A POESIA NO PARÁ


Orlando SAMPAIO SILVA

Esta é uma relação ou uma listagem parcial de poetas que, se não são todos nascidos no Pará, todos têm pertencimentos de várias ordens com o Estado nortista.

Vamos a eles:

- AUGUSTO MEIRA (1873-1964): riograndense do norte radicado no Pará, onde viveu na plenitude das diversas áreas de sua existência. Advogado, professor, político. Poeta. Pai de gente importante. Família Meira do Pará, a irmandade: Octávio, Celso, Clovis, Augusto, Sílvio, Ruy e (que a senhora me desculpe) a esposa de Orlando Bitar. Augusto, pai, e seus filhos Octávio, Celso, Clovis e Sílvio foram todos professores catedráticos da Fac. de Direito (UFPA). Também, o genro Orlando Bitar (que, além de catedrático de Direito Constitucional, era poliglota e latinista).

José Augusto Meira Dantas (Augusto Meira) foi diretor da Faculdade de Direito e senador da república pelo Pará. Parlamentar nacionalista.

Autor de “Brasileis – Epopeia Nacional Brasileira”, em 14 cantos, Ed. Pongetti, Rio de Janeiro, 1958.

- CARLOS ALBERTO NUNES (1897-1990), maranhense. Médico, e, como tal, trabalhou na construção da Estrada de Ferro Madeira-Mamoré, no Acre; em seguida se transferiu para São Paulo, onde viveu o resto da sua vida. Era tio de Benedito Nunes, nosso filósofo e crítico de arte maior no Pará. Grande amigo de seu sobrinho, sobre quem exerceu grande influência intelectual e na sua formação filosófica e literária; era também amigo de F. Paulo Mendes. Este último visitava seu amigo todos os anos em São Paulo. Carlos Alberto Nunes foi poeta e tradutor.

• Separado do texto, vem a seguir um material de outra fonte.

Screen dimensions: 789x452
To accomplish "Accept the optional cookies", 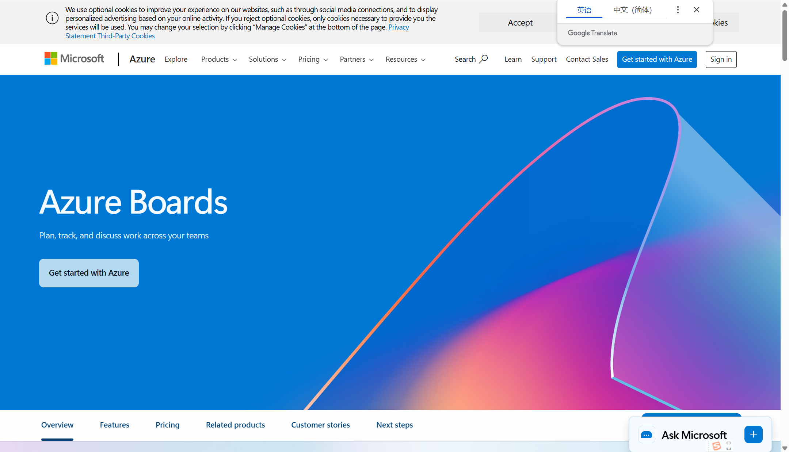I will [x=520, y=23].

Autor de “Os Brasileidas”, epopeia, Ed. Melhoramentos, São Paulo, 1962.

Traduziu: ”Ilíada” e “Odisseia”, de Homero (do grego clássico); “Eneida”, de Vergílio (do latim); todas as obras filosóficas do Platão (do grego); todas as obras do teatro de Shakespeare (do inglês); e, “Clavigo” e “Stella”, ambas de Goethe (tradução do alemão). Estas traduções dessas obras para o português são consideradas pela crítica e pela academia como as melhores existentes em língua portuguesa.

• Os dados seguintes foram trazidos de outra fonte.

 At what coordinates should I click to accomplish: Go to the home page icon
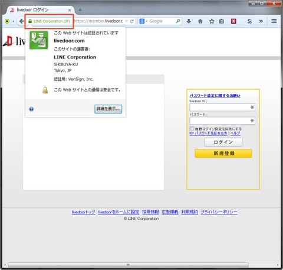tap(200, 21)
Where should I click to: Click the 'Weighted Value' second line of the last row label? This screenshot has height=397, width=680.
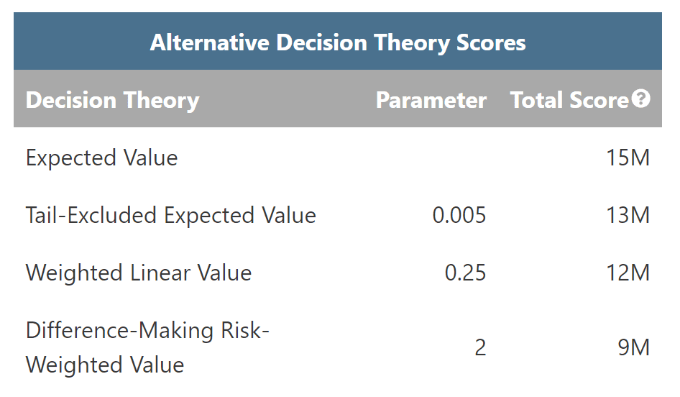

- SÍLVIO MEIRA (1919-1995). Paraense. Advogado. Foi deputado estadual e líder de sua bancada. Professor catedrático de Direito Romano da Fac. de Direito da UFPA. Jurista, historiador, romancista, poeta, romanista, poliglota e tradutor.

Sílvio Augusto de Bastos Meira, muito jovem, publicou: “A Conquista do Amazonas” (sobre a ação de Pedro Teixeira na conquista da Região Amazônica), história; “Os Náufragos do Carnapijó” (trilogia), romance. Também é autor de: “Estudos Camonianos e Goethianos” (1989), teoria literária.

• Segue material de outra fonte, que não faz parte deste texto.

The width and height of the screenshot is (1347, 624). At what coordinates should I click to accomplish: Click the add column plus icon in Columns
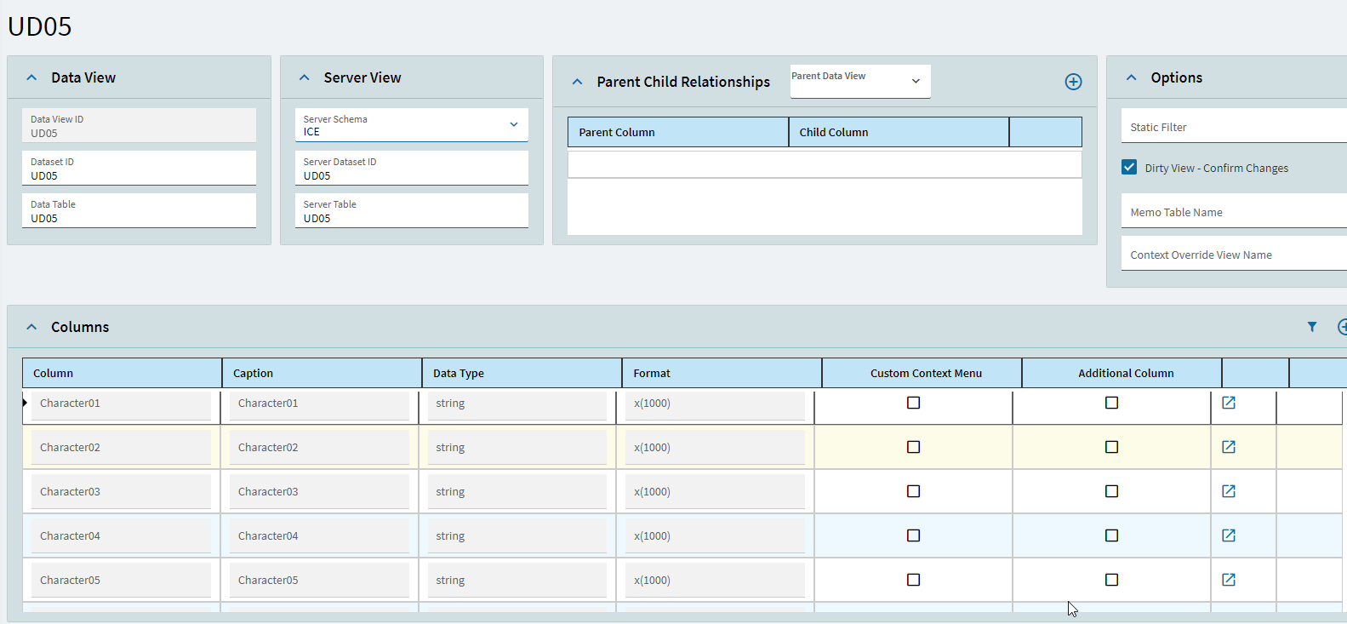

Na área do Direito Romano: “Curso de Direito Romano” (livro adotado em muitas Fac. de Direito do país); “Direito Tributário Romano” (2013); “Instituições de Direito Romano” (2018); “Direito Vivo” (1984). Pesquisou o direito romano na Itália.

Traduções: “Guilherme Tell”, de Schüller; “Fausto”, de Goethe, estas duas obras, do alemão, sendo a do “Fausto” considerada, pela academia e pela crítica, como a melhor tradução desta obra para a língua portuguesa.

- MACHADO COELHO (1909-2013). Paraense. Professor, poeta, tradutor e incentivador cultural. Reunia em sua casa, como em um “salão”, parte da intelectualidade mais representativa do Estado. Traduziu Verlaine do francês para o português.

Obras: “O Feitiço na Literatura, na Arte e na Vida” (prosa), 1963; “Sapos e Estrelas”, 2005; “Minhas Canções de Verlaine” (tradução), 1951.

- PAULO PLÍNIO ABREU (1921-1959). Nasceu no Pará. Bacharel em Direito. Foi professor de Literatura da UFPA. Bibliotecário. Tradutor. Poeta.

Autor de “Poesia” (1ª ed. 1978; 2ª ed., UFPA, 2008, Belém).

Traduziu: “Poesia”, de Rilke (do alemão). Também foi tradutor de “La Porte Étroite” de Gide (do francês) e, de poesias de T. S. Elliot (do inglês).